[Aim of the exercise]
Write out the data once more, exactly as it reads.
════
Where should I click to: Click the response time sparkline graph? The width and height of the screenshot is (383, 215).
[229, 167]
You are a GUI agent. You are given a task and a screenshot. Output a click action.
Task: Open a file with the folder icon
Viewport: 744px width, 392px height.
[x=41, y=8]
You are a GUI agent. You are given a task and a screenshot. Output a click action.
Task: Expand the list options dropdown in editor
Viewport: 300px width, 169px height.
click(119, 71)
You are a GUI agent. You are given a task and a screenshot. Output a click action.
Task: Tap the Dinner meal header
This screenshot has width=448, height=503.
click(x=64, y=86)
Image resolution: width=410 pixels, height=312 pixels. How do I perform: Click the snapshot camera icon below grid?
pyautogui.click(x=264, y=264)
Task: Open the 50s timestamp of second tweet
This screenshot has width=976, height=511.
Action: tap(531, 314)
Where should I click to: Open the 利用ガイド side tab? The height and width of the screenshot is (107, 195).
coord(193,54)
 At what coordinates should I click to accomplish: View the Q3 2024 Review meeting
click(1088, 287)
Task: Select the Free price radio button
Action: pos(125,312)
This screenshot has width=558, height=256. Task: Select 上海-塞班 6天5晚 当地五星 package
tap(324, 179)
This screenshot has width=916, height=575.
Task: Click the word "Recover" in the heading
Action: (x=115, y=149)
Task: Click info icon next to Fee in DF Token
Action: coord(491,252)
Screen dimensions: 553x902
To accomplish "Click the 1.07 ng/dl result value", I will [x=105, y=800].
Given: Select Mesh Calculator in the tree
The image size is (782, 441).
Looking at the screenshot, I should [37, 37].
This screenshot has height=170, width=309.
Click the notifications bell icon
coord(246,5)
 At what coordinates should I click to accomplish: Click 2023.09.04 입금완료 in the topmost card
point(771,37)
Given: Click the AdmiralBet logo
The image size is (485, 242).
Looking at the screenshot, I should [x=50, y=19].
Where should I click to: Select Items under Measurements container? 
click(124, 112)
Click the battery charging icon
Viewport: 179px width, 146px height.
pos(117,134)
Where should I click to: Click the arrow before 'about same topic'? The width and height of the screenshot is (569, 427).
════
[Response to this task]
Where should I click to: Click the response time sparkline graph? The width and height of the screenshot is (383, 215).
[229, 167]
You are a GUI agent. You are given a task and a screenshot. Output a click action.
Task: Open a file with the folder icon
Viewport: 744px width, 392px height.
[x=41, y=8]
You are a GUI agent. You are given a task and a screenshot. Output a click action.
Task: Expand the list options dropdown in editor
Viewport: 300px width, 169px height.
click(119, 71)
You are a GUI agent. You are given a task and a screenshot. Output a click action.
Task: Tap the Dinner meal header
This screenshot has width=448, height=503.
click(x=64, y=86)
Image resolution: width=410 pixels, height=312 pixels. How do I perform: Click the snapshot camera icon below grid?
pyautogui.click(x=264, y=264)
Task: Open the 50s timestamp of second tweet
This screenshot has width=976, height=511.
Action: tap(531, 314)
Where should I click to: Open the 利用ガイド side tab? The height and width of the screenshot is (107, 195).
coord(193,54)
 At what coordinates should I click to accomplish: View the Q3 2024 Review meeting
click(1088, 287)
Task: Select the Free price radio button
Action: pos(125,312)
This screenshot has width=558, height=256. Task: Select 上海-塞班 6天5晚 当地五星 package
tap(324, 179)
This screenshot has width=916, height=575.
Task: Click the word "Recover" in the heading
Action: (x=115, y=149)
Task: Click info icon next to Fee in DF Token
Action: coord(491,252)
Screen dimensions: 553x902
To accomplish "Click the 1.07 ng/dl result value", I will [x=105, y=800].
Given: Select Mesh Calculator in the tree
The image size is (782, 441).
Looking at the screenshot, I should [37, 37].
This screenshot has height=170, width=309.
Click the notifications bell icon
coord(246,5)
 At what coordinates should I click to accomplish: Click 2023.09.04 입금완료 in the topmost card
point(771,37)
Given: Click the AdmiralBet logo
The image size is (485, 242).
Looking at the screenshot, I should [x=50, y=19].
Where should I click to: Select Items under Measurements container? 
click(124, 112)
Click the battery charging icon
Viewport: 179px width, 146px height.
pos(117,134)
Where should I click to: Click the arrow before 'about same topic'? The width and height of the screenshot is (569, 427).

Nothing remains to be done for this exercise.